When I install/fix a machine, I always load Firefox with adblock plus due to the amount of harassing nasty ads. Being the location where I do the majority of my business, they are almost exclusively on dialup, so even a 100kb image add is literally 25 seconds extra load time.
Now, am I anti-capitalist? Not quite. I agree that someone doing work for money (be it a sole proprietor or company) has a right to 'hang their shingle'. I most certainly do. However, when I look at content, I do not want myself distracted from material that has no bearing on what I am looking at.
And yes, I full well understand that ad-click and purchase is what increases revenue for content based websites. I also know, from the many articles here, that google is THE player in this sphere, along with their multitude of complaints.
I also, control my network connection from my side. I also control my CPU, what resides in ram, what lands on my screen, and what I choose to not display. As I look at it, we have dealt with nearing 15 years of increasingly hostile ads. I'm only reacting in kind by being hostile to them. And I attribute banners and such like the 'last minute' sale grocery stores attempt by putting candy in the checkout lane.
Yes, I do know that my viewpoint is a minority. But I also recommend goods and services to others. So, yeah, don't abuse us and we'll pass on the sales.

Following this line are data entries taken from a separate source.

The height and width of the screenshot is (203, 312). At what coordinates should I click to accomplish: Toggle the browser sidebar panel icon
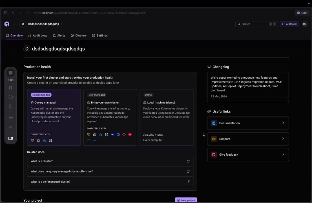(6, 13)
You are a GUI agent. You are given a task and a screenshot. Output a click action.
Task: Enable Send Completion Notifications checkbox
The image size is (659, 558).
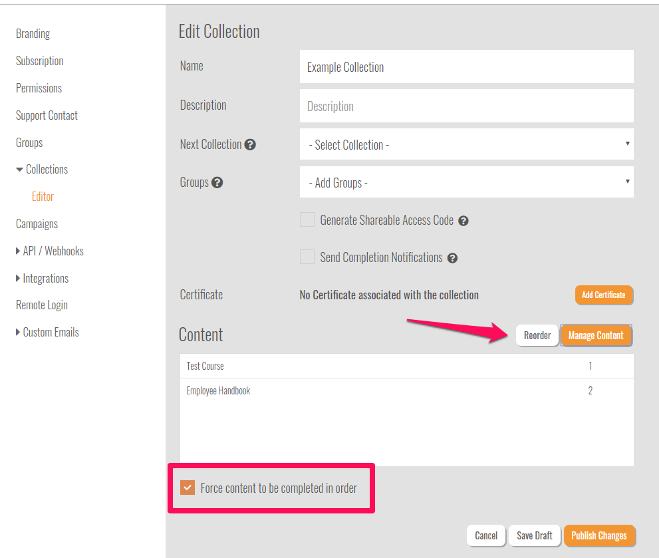(307, 257)
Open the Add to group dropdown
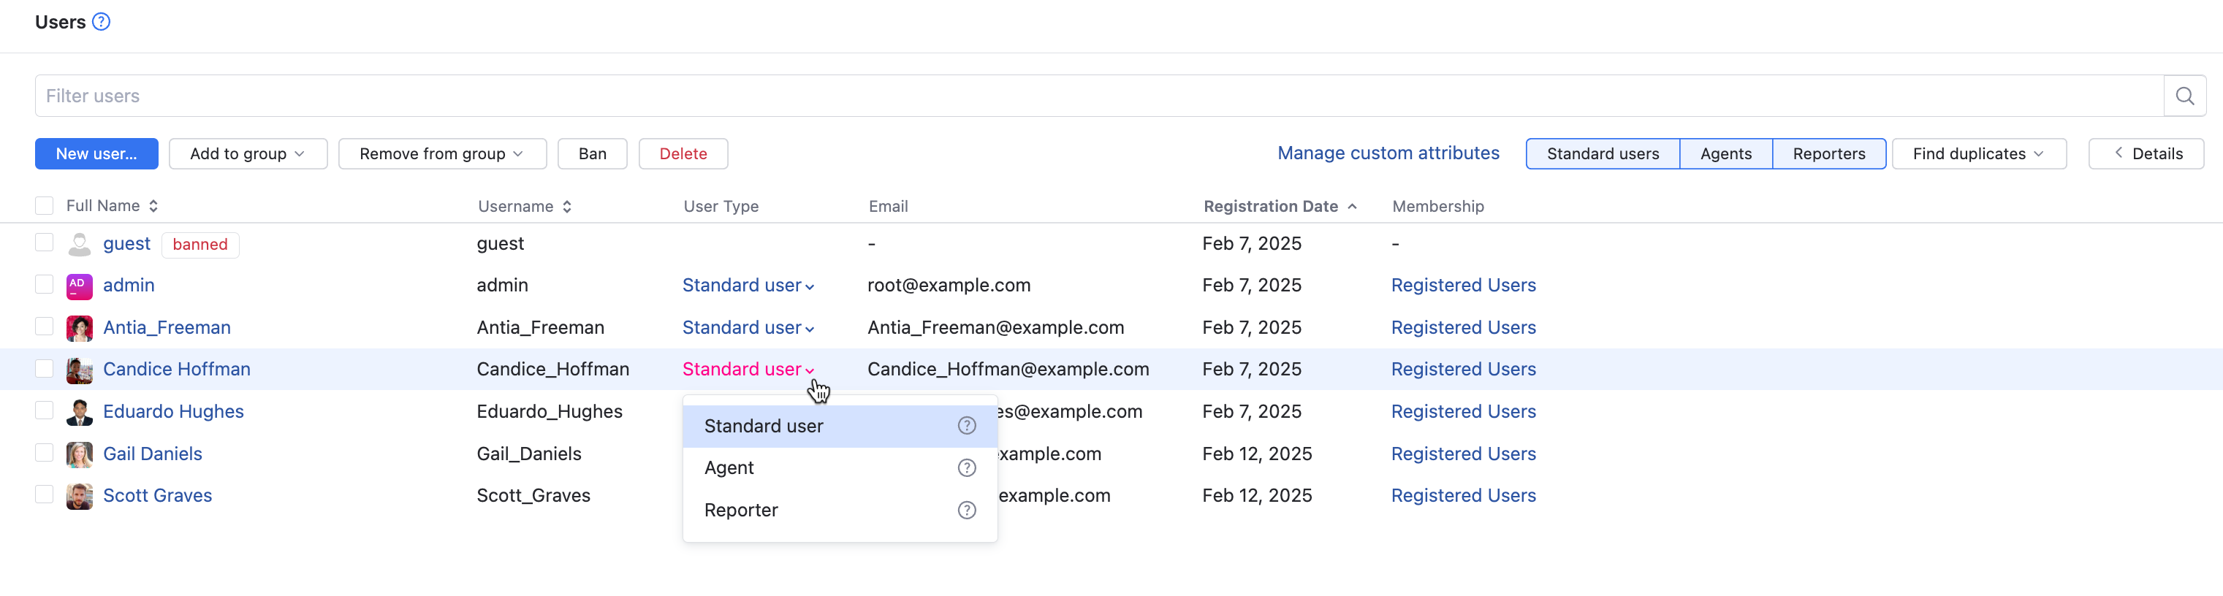The height and width of the screenshot is (596, 2223). pos(248,154)
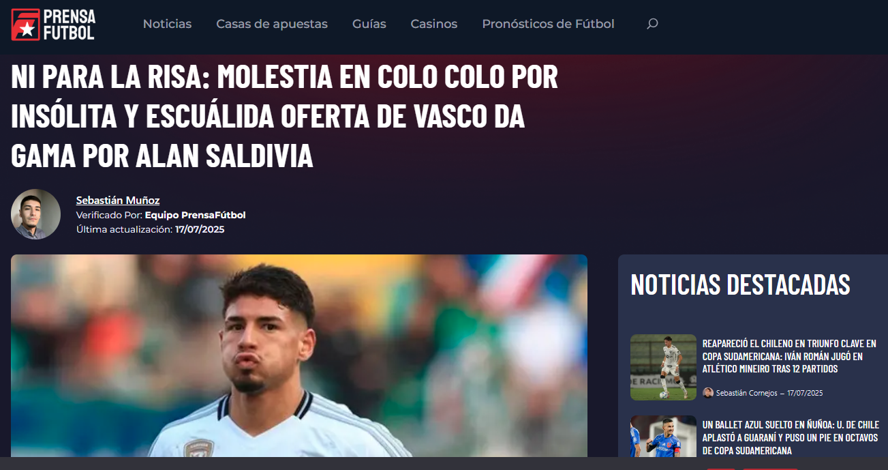This screenshot has width=888, height=470.
Task: Click the Equipo PrensaFútbol verifier text
Action: click(x=195, y=215)
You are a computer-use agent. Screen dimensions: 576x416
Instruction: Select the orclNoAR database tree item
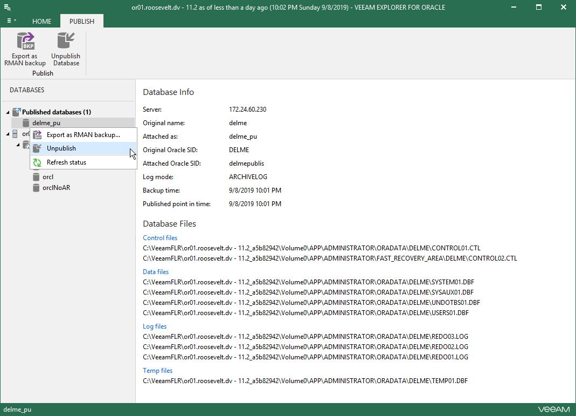[56, 188]
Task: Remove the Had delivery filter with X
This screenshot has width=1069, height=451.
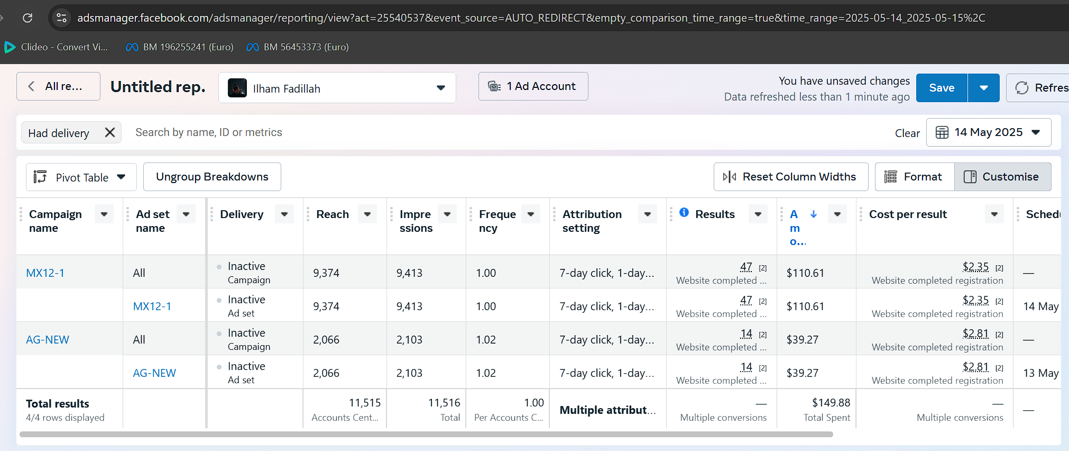Action: 110,132
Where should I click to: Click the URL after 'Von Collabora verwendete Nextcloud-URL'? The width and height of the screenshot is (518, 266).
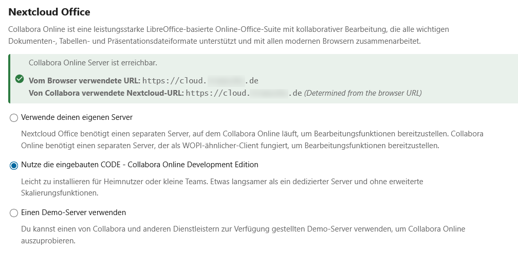click(x=244, y=93)
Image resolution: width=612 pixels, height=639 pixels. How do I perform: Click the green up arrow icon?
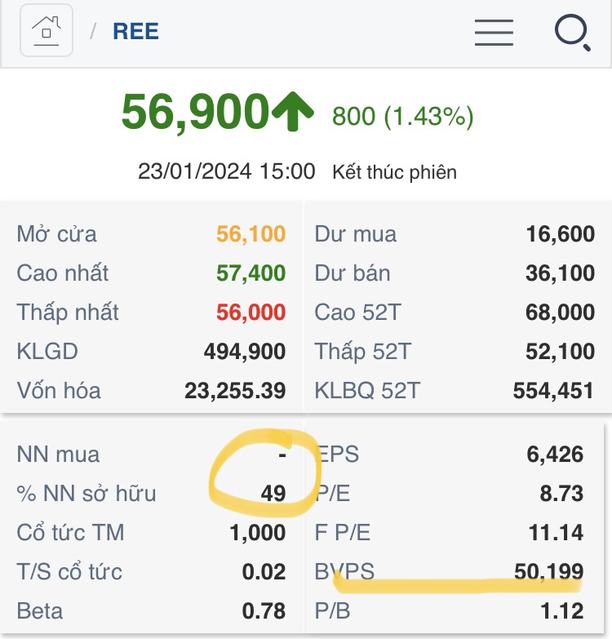[x=292, y=113]
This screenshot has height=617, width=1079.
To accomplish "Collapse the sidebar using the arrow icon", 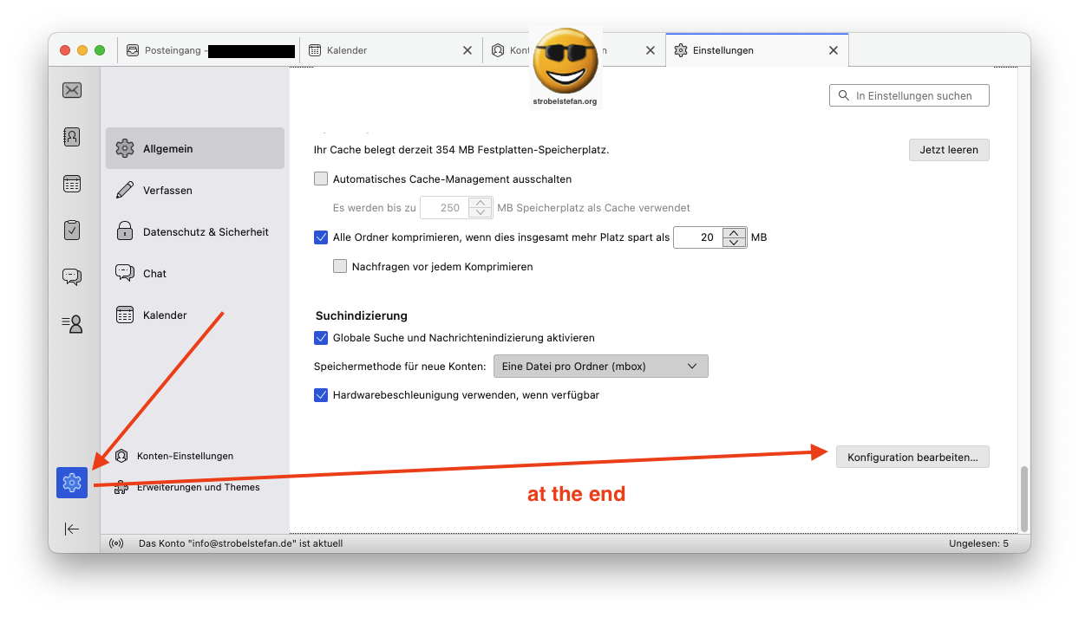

I'm all for targeted ads, when I am looking for products and/or services to buy.
99% of the time im on the internet, I am NOT going to buy stuff. I'm going to forums that I attend, getting email, working to help that ubuntu works better (by bug reports and fixes), and researching on more stuff that I can do in IT
Supporting privacy is one thing and I'm appreciative of Google's stance. But when we're talking about personally identifiable information we're talking about a binary. Either you're personally identifiable from the data being stored or you're not. The bottom line is that I'm identifiable with the data stored on me by Google but not by the data stored on me by DDG. Google has made this decision to store identifiable information in order to improve the usability of their search and DDG has opted for a different route.
I will point out that there is nothing wrong with that. Google is not for those with strong privacy requirements, just as all popular operating systems are not for those with strong security requirements. Google falls at one point on the privacy/usability continuum and DDG falls at another point. But as far as the article being unfair to Google goes, I'll have to disagree. You are identifiable with Google's data and that's a reality.